Humbling to see damage from Cook Is cyclone: Defence Force

A building at the Are Tamanu Resort on the atoll of Aitutaki in the Cook Island damaged after...
A building at the Are Tamanu Resort on the atoll of Aitutaki in the Cook Island damaged after tropical cyclone Pat hit early Thursday, February 11, 2010. Photo by NZ Herald.
The New Zealand Defence Force says it's amazing there were no injuries during the cyclone which slammed Aitutaki in the Cook Islands last week.

Hardly a home was left intact, after Tropical Cyclone Pat hit the holiday island on February 11.

The Defence Force has been helping islanders to repair their damaged home and restore services.

Squadron Leader Kavae Tamariki, who flew to Cooks with a Defence Force aid team in an air force Hercules, said being in such a devastated area was "pretty humbling." "I am amazed that no one got hurt when you see the amount of debris lying around."

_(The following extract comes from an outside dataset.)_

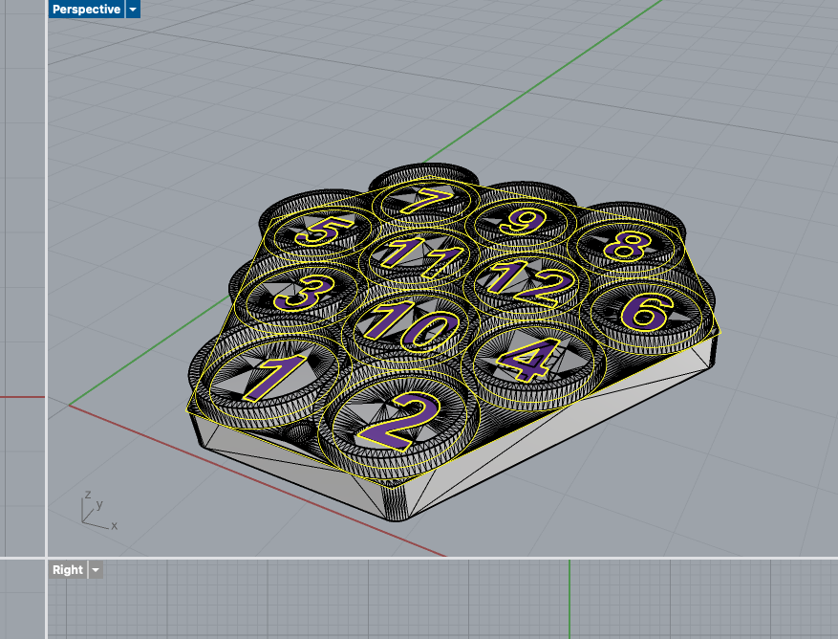Click the XYZ world axis icon
Viewport: 838px width, 639px height.
point(97,512)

Aid had arrived at a crucial time and fresh water, food and temporary shelters were providing relief, he said.

"The island has been hit pretty hard. There is a lot of work to do restore essential services before they begin the rebuilding process but the work has begun. We hope to make a positive impact while we are here."

He said that 68 homes were totally destroyed and "pretty much 90% of the houses have some form of damage".

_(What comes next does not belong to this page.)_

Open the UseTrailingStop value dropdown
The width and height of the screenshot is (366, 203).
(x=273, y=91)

"There are a lot of people who are homeless, living in churches or with other family members," Sqn Ldr Tamariki said.

Defence Force personnel were working with locals to help restore essential services and some sense of normality after the cyclone's devastating damage.

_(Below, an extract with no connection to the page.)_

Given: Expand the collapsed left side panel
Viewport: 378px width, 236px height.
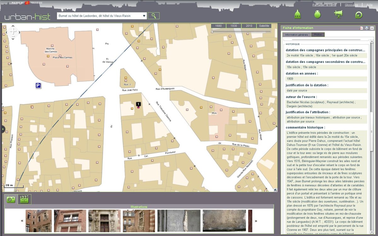Looking at the screenshot, I should [3, 129].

The Hercules had made four flights to take supplies from the main island of Rarotonga to Aitutaki. Emergency aid included a water purification plant from Australia which could produce 5000 litres of water an hour, temporary shelters, electrical cabling, water containers, two bobcat diggers, blankets and food. "People on the island have been very welcoming and appreciate New Zealand's help," Sqn Ldr Tamariki said.

"The reception we received when we flew into Aitutaki has been fantastic. It was surprising when you consider the amount of damage and destruction caused by the cyclone."

The New Zealand Army Engineering sent specialists from Linton including electricians, a builder, heavy plant operators and a plumber.

Sqn Ldr Tamariki said their first task was to put up temporary shelters for families who lost their homes. They would also restore electricity and the main water supply.

The New Zealand Government has made an initial contribution of $200,000 to help repair damage.